2. Description of the Related Art
In many communication systems electrical communication signals are conveyed between various equipment used in such systems. Typically, the electrical signals can be interconnected and routed to various equipment located at a central office. The interconnection and routing of the electrical signals are implemented with interconnection modules, some of which are called Digital Distributing Frames (DDF).
In a central office which may contain various communication equipment, a plurality of DDF modules are typically disposed in a housing. Typically, a DDF module comprises several connectors (e.g., BNC connectors) with electrical connections substantially perpendicular to a printed circuit board of a certain thickness which contains electrical ground planes and circuit traces (i.e., etched conductors) that connect the appropriate sets of the mounted connectors.

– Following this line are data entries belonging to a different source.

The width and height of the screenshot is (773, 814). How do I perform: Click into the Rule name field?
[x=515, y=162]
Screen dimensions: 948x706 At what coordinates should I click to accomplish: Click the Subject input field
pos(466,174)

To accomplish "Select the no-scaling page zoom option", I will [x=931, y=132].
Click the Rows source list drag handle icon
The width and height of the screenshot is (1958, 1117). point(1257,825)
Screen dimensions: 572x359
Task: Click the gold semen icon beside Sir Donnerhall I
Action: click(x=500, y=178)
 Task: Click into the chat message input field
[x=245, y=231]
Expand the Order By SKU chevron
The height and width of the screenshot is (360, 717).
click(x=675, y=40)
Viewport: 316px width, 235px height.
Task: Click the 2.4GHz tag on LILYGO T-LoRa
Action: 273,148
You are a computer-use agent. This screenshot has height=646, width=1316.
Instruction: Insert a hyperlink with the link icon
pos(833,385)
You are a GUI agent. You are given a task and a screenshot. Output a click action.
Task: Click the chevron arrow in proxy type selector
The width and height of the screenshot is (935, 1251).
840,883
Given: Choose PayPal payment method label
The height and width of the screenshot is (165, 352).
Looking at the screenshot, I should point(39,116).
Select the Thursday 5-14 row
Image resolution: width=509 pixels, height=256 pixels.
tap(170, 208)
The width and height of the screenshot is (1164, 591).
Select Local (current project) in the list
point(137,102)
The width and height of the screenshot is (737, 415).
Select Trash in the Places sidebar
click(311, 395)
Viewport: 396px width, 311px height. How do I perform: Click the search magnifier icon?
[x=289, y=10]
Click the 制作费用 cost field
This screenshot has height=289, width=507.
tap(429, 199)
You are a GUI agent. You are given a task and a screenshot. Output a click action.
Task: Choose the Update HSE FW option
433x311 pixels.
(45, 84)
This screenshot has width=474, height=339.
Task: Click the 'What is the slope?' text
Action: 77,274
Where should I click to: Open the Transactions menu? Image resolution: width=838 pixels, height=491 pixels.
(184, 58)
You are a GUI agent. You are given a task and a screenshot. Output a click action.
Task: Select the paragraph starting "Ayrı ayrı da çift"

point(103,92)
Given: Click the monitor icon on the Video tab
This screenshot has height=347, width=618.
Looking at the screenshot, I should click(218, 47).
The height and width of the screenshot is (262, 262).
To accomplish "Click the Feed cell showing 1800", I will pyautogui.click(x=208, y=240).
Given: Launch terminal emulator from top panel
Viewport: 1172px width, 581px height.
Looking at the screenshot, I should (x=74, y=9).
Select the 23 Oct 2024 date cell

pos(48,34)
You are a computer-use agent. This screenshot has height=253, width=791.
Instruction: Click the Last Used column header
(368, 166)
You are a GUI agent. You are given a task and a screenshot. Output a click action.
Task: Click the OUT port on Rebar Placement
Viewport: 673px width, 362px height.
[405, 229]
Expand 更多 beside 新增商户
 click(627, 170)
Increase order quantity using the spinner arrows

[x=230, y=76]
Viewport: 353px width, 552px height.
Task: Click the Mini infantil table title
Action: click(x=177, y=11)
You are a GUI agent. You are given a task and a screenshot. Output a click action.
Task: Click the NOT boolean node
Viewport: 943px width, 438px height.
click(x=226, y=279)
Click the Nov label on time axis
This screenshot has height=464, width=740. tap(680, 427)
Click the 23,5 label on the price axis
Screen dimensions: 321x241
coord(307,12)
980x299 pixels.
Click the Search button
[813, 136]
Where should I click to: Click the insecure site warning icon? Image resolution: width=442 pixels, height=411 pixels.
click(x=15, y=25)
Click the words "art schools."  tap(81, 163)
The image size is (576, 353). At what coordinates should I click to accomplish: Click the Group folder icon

Referring to FIG. 1, there is shown a side view of a portion of a DDF module. Connector 100 is mounted to a printed circuit board having three layers 102, 104 and 106. The layers are typically made from insulating material having a certain dielectric constant. A conductor 108 is etched or plated onto layer 104 and connected to plated through hole 110. Connector 100 has mounting pins 114 that are inserted into mounting holes 116. Connector 100 has center conductor 112 which is electrically connected to conductor 108 via plated through hole 110. Center conductor 112 extends through plated through hole (or via) 110 past conductor 108 and extends through the remaining depth of the printed circuit board. The portion of center conductor 112 that extends past conductor 108 creates a parasitic effect on conductor 108 and on circuits connected to conductor 108.
A parasitic effect is the creation of extraneous circuit elements (e.g., capacitance, inductance) resulting from the particular geometry of conductors and insulating material associated with a circuit. The parasitic effect associated with center conductor 112 tends to be a parasitic capacitance. Such a parasitic capacitance can distort electrical signals carried by center conductor 112 and effect adversely the performance of circuits connected to central conductor 112. The extent of the effect on circuit performance and signals depends on the value of the parasitic capacitance. The value of the parasitic capacitance is determined in part by the length of center conductor 112, the diameter of center conductor 1 12 and the dielectric constant of the material surrounding the part of center conductor 112 extending past conductor 108.
Therefore, there is a need to reduce the parasitic effects resulting from the geometry of a printed circuit board and the conductors inserted therein.